Jakarta (beritajatim.id) – Kementerian Kelautan dan Perikanan (KKP) menghentikan sementara aktivitas pemanfaatan ruang laut di lima lokasi berbeda yang terbukti tidak memiliki dokumen Kesesuaian Kegiatan Pemanfaatan Ruang Laut (KKPRL) serta melakukan reklamasi tanpa izin sesuai ketentuan perundangan.
Penindakan dilakukan selama periode 6–9 Oktober 2025 dan ditandai dengan penyegelan oleh Polisi Khusus Pengelolaan Wilayah Pesisir dan Pulau-Pulau Kecil (Polsus PWP3K) dari Direktorat Jenderal Pengawasan Sumber Daya Kelautan dan Perikanan (PSDKP).
Empat dari lima lokasi berada di Kabupaten Halmahera Timur (Haltim), Provinsi Maluku Utara, mencakup kegiatan reklamasi terminal khusus (tersus) oleh PT JAS (0,797 ha), PT MJL (2,204 ha), PT ANI (1,066 ha), dan PT AR (8,452 ha). Sementara satu lokasi lainnya berada di Kabupaten Karimun, Kepulauan Riau, milik PT MDP dengan luas 0,291 ha.

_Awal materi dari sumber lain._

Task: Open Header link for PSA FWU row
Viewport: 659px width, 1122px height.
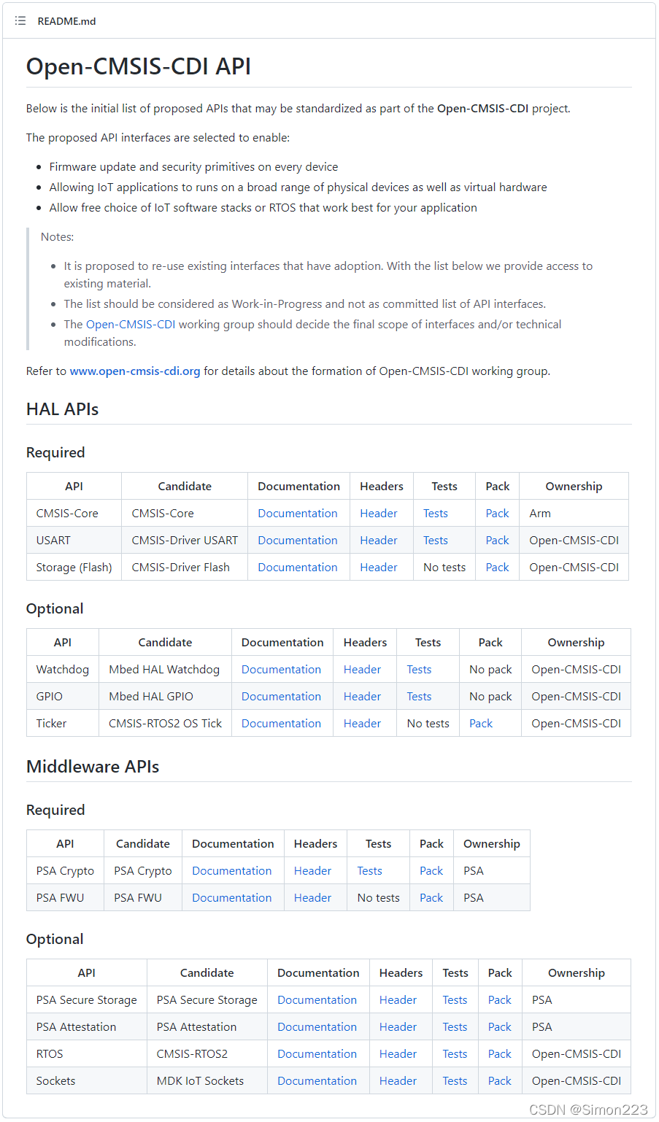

“Jadi dalam seminggu ini total lima lokasi telah disegel, dengan total luasan 12,519 hektare di Haltim, dan 0,291 hektare di Karimun Kepri,” kata Direktur Jenderal PSDKP, Pung Nugroho Saksono atau Ipunk, saat memimpin langsung proses penyegelan di Haltim pada Kamis, 9 Oktober 2025. Ia menyebut tindakan ini menjadi bagian dari rangkaian Bulan Bakti Kelautan dan Perikanan dalam rangka memperingati HUT ke-26 KKP.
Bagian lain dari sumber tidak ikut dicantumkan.